▸ **AIM OF THE TASK**: Copy every record below exactly.

Records from a data source:
####

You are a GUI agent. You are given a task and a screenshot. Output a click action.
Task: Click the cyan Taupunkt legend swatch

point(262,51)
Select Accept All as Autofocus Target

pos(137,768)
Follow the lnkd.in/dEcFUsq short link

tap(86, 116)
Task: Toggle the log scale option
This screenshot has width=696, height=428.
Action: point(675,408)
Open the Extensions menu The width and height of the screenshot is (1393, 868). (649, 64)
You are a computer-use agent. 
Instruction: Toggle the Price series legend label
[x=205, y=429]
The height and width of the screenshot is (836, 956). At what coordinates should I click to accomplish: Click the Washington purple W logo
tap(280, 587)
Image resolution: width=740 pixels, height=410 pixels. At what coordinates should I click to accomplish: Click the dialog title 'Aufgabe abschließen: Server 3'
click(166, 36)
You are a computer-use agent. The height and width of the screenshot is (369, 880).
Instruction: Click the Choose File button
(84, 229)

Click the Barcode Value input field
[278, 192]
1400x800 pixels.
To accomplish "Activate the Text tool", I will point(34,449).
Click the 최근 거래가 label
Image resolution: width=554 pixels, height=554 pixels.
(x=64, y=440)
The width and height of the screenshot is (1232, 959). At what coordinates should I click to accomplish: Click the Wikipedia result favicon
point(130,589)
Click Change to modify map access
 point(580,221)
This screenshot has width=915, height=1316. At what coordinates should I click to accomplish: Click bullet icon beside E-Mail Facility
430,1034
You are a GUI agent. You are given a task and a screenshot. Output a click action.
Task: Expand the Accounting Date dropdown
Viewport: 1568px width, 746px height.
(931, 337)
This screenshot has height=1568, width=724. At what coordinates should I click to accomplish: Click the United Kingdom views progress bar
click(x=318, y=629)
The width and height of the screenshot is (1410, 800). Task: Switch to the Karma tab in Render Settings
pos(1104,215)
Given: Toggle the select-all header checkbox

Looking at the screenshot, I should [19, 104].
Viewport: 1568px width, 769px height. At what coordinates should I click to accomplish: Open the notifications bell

####

▸ **WRITTEN SOLUTION**:
You are a GUI agent. You are given a task and a screenshot. Output a click action.
Task: Click the cyan Taupunkt legend swatch

point(262,51)
Select Accept All as Autofocus Target

pos(137,768)
Follow the lnkd.in/dEcFUsq short link

tap(86, 116)
Task: Toggle the log scale option
This screenshot has width=696, height=428.
Action: point(675,408)
Open the Extensions menu The width and height of the screenshot is (1393, 868). (649, 64)
You are a computer-use agent. 
Instruction: Toggle the Price series legend label
[x=205, y=429]
The height and width of the screenshot is (836, 956). At what coordinates should I click to accomplish: Click the Washington purple W logo
tap(280, 587)
Image resolution: width=740 pixels, height=410 pixels. At what coordinates should I click to accomplish: Click the dialog title 'Aufgabe abschließen: Server 3'
click(166, 36)
You are a computer-use agent. The height and width of the screenshot is (369, 880).
Instruction: Click the Choose File button
(84, 229)

Click the Barcode Value input field
[278, 192]
1400x800 pixels.
To accomplish "Activate the Text tool", I will point(34,449).
Click the 최근 거래가 label
Image resolution: width=554 pixels, height=554 pixels.
(x=64, y=440)
The width and height of the screenshot is (1232, 959). At what coordinates should I click to accomplish: Click the Wikipedia result favicon
point(130,589)
Click Change to modify map access
 point(580,221)
This screenshot has width=915, height=1316. At what coordinates should I click to accomplish: Click bullet icon beside E-Mail Facility
430,1034
You are a GUI agent. You are given a task and a screenshot. Output a click action.
Task: Expand the Accounting Date dropdown
Viewport: 1568px width, 746px height.
(931, 337)
This screenshot has height=1568, width=724. At what coordinates should I click to accomplish: Click the United Kingdom views progress bar
click(x=318, y=629)
The width and height of the screenshot is (1410, 800). Task: Switch to the Karma tab in Render Settings
pos(1104,215)
Given: Toggle the select-all header checkbox

Looking at the screenshot, I should [19, 104].
Viewport: 1568px width, 769px height. At what coordinates should I click to accomplish: Open the notifications bell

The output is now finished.